Selected excerpt:

Lubec is the easternmost town in the contiguous United States. It’s located on a tranquil peninsula that overlooks an ice-free harbor and faces Cambobello Island in New Brunswick, Canada. A bridge connects Lubec and Campobello Island, where the Roosevelt family kept a summer home since 1883.
First settled in 1775, Lubec remains a small coastal town that boasts a natural and rugged beauty. As of the 2010 census, it had a population of 1359 residents.
WEST QUODDY HEAD LIGHT
One of the main attractions to Lubec is West Quoddy Head Lighthouse, situated inside Quoddy Head State Park. The park holds the distinction of being the easternmost point on the U.S. mainland, featuring hiking trails, wildlife, and a striped lighthouse. It also sits in full view of Grand Manan Island in New Brunswick, Canada.
Since 1808, there has been a lighthouse on Quoddy Head Point to guide ships through the Quoddy Narrows. The current lighthouse, with its alternating red-and-white stripes, was built in 1858. The structures include a brick tower, keeper’s quarters, service building, and oil house.
The cliffside bearings of the lighthouse, along with its distinctive stripes, make West Quoddy Head Light a highly photogenic destination. It remains one of my personal favorites in Maine.
BEST TIME TO PHOTOGRAPH
West Quoddy Head Light is photogenic at both sunrise and sunset, and in just about any season. In part, this is due to the fact that you can photograph the lighthouse from several different angles, adjusting position to compensate for seasonal shifts in the sun.
If you prefer a backlit scene, I find that October through February is the best time to catch dramatic clouds directly over and behind the lighthouse at either sunrise and sunset.
In summer, the lighthouse is also an excellent destination for night photography. The Bold Coast of Maine is considered one of the darkest regions in Maine, and Lubec is no exception. If you time your visit carefully, you may be able to catch the Milky Way rising over the lighthouse structures.

Material provided:
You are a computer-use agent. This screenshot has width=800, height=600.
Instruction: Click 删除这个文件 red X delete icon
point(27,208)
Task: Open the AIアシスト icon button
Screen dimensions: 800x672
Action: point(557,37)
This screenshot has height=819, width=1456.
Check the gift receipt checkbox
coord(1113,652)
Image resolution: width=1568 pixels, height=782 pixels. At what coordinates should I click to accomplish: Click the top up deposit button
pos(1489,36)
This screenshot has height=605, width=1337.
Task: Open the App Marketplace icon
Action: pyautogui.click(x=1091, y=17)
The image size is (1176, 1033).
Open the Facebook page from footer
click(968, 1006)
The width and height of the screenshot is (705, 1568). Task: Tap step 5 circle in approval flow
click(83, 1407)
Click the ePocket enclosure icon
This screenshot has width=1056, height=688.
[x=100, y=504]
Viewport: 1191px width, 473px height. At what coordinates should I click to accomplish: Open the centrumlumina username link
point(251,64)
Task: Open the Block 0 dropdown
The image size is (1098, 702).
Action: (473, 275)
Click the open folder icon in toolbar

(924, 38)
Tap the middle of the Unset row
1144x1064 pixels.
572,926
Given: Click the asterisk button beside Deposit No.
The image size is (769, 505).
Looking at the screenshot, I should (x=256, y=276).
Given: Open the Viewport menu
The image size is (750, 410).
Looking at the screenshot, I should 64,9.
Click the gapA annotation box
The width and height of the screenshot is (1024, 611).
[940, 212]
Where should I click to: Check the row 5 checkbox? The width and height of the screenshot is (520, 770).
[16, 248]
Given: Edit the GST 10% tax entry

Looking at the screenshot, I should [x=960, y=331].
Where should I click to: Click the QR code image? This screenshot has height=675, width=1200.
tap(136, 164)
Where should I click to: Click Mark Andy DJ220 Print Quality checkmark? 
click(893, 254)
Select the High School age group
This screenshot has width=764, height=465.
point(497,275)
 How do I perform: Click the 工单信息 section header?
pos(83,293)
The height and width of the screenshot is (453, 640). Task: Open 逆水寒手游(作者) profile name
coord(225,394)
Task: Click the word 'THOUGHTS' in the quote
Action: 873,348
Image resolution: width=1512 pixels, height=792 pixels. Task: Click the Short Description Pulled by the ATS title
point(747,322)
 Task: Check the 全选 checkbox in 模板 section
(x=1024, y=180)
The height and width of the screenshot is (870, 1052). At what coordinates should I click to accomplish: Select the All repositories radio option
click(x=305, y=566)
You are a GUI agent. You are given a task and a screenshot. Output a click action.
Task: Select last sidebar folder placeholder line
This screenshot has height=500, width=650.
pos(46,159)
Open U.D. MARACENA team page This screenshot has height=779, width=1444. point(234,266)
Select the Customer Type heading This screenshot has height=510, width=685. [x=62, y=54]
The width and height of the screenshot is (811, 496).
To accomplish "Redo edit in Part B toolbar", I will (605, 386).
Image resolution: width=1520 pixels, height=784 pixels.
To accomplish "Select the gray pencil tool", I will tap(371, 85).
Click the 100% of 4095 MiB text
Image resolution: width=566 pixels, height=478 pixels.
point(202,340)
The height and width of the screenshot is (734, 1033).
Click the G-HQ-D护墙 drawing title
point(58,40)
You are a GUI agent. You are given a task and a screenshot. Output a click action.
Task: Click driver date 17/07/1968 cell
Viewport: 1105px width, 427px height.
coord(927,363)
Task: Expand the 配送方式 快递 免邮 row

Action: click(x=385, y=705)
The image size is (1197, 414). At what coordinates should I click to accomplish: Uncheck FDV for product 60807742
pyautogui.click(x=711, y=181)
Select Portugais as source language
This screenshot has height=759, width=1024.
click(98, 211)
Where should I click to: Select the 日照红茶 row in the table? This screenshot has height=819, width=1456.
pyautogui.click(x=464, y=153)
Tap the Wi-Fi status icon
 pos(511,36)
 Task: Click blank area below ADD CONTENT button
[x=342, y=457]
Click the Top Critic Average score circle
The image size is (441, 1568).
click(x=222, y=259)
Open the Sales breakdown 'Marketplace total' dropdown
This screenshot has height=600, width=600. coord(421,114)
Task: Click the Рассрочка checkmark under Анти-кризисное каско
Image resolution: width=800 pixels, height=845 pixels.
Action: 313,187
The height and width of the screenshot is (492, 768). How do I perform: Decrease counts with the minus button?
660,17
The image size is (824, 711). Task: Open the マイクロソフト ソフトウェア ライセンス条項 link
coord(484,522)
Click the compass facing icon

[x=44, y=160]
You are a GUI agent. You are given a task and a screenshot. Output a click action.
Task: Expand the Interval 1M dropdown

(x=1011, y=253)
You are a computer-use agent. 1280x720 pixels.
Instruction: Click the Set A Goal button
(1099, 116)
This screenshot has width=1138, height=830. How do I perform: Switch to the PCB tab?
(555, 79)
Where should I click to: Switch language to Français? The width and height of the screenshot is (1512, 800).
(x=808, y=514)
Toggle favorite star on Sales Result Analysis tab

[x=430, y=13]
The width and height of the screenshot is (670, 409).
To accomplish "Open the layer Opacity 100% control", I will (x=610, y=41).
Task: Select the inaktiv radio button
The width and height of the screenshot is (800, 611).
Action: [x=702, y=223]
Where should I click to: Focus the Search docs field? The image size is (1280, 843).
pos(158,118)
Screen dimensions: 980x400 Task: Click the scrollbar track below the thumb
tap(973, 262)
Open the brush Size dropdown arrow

Task directions: Continue the article on Lubec and West Quoddy Head Light from the point after its closing sentence about catching the Milky Way over the lighthouse.

Written answer:
Lubec lies about 100 miles northeast of Acadia National Park. From Portland, Maine, allow at least 4 hours to reach the lighthouse, 5 hours from the New Hampshire border, and 6 hours from Boston, Massachusetts. You’ll be driving part-way on I-95N if coming from southern points.
As you approach Lubec, drive on ME-189 until you reach South Lubec Road. Turn right at the intersection, and continue driving about 5 miles to reach Quoddy Head State Park.
Park at the top of the hill overlooking the lighthouse and walk down. The keeper’s house is occupied so avoid parking at the lighthouse unless you have a disabled parking permit.
West Quoddy Head Light sits on oceanside cliffs, so watch your step as you approach the edge, especially after dark. The dangerous rocks below would not treat you kindly in a fall.
There’s a large population of porcupines in this area. These are nocturnal animals, so you’re more likely to run into them at night. The clearing to the north of the lighthouse is especially notorious for its porcupine population. And since that field is usually covered with tall grasses, it can be tricky to traverse after dark. These are not dangerous animals but getting porcupine quills in a limb would surely earn you an urgent visit to a clinic.
Finally, be respectful of the folks who live in the keeper’s house. In particular, if you come here at night, be sure to keep all noise to a minimum so as to avoid disturbing their peace.